The answer must consist only of the lines from the line with "Where should I click to: Click the bold" to the line with "Click chest width value 58 for 2XL", both included, exactly as they stand below.

>>>

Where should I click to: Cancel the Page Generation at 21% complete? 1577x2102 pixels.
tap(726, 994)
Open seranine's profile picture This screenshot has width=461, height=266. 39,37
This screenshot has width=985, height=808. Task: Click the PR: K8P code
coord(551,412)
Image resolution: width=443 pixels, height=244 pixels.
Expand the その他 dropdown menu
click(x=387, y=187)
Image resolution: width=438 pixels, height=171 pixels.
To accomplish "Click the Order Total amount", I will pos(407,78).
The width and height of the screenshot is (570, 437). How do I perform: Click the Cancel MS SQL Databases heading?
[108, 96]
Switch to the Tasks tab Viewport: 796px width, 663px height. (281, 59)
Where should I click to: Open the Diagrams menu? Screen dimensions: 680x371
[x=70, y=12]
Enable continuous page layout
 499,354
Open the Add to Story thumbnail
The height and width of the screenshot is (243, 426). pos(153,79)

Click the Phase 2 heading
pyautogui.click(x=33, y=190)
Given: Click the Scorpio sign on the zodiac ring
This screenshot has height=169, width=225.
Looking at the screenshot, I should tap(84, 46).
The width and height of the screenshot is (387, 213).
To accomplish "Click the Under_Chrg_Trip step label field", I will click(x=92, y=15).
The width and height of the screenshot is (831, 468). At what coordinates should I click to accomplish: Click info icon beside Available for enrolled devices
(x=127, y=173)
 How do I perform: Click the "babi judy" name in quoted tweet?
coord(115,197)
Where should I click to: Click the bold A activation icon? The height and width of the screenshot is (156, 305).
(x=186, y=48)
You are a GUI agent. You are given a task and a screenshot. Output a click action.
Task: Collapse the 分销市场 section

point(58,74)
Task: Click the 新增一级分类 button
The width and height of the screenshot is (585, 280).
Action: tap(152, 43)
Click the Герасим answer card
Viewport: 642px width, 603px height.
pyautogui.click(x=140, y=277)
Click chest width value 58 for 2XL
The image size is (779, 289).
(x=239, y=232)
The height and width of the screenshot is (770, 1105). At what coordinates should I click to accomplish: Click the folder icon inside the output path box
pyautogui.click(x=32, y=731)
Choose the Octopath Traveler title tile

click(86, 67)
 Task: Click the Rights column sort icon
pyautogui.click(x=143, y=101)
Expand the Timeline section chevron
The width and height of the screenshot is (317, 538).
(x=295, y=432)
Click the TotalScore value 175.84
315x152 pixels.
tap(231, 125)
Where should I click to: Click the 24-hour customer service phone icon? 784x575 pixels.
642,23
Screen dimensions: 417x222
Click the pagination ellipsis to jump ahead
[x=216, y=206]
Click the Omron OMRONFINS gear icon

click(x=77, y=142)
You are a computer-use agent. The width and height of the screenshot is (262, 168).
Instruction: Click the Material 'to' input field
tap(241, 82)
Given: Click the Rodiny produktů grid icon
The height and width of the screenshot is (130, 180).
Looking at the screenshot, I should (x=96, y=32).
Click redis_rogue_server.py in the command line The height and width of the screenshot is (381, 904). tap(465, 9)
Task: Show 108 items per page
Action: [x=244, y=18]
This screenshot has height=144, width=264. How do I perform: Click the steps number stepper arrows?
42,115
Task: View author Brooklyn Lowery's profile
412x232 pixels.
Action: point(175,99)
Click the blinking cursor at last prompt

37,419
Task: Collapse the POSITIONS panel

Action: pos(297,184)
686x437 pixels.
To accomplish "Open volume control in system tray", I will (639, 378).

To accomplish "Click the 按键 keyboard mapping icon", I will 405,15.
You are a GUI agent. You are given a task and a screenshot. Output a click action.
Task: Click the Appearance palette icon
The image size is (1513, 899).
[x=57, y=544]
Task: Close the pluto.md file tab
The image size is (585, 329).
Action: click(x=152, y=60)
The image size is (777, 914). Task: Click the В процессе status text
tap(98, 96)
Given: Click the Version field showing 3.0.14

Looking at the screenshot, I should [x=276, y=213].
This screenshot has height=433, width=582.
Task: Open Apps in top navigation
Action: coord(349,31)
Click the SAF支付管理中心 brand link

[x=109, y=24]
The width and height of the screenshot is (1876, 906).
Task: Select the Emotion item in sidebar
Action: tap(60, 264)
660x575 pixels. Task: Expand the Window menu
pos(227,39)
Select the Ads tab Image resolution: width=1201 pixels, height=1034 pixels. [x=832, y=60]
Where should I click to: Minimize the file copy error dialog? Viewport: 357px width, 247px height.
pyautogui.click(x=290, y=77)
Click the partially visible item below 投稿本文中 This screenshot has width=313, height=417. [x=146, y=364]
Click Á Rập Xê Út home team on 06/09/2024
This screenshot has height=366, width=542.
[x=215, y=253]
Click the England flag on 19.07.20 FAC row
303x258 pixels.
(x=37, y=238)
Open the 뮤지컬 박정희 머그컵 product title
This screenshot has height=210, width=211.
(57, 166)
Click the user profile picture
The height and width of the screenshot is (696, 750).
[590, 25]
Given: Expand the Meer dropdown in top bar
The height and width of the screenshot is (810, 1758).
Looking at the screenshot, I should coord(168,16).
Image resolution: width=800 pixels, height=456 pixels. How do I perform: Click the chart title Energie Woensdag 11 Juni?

<<<

Your response:
Where should I click to: Click the bold A activation icon? The height and width of the screenshot is (156, 305).
(x=186, y=48)
You are a GUI agent. You are given a task and a screenshot. Output a click action.
Task: Collapse the 分销市场 section

point(58,74)
Task: Click the 新增一级分类 button
The width and height of the screenshot is (585, 280).
Action: tap(152, 43)
Click the Герасим answer card
Viewport: 642px width, 603px height.
pyautogui.click(x=140, y=277)
Click chest width value 58 for 2XL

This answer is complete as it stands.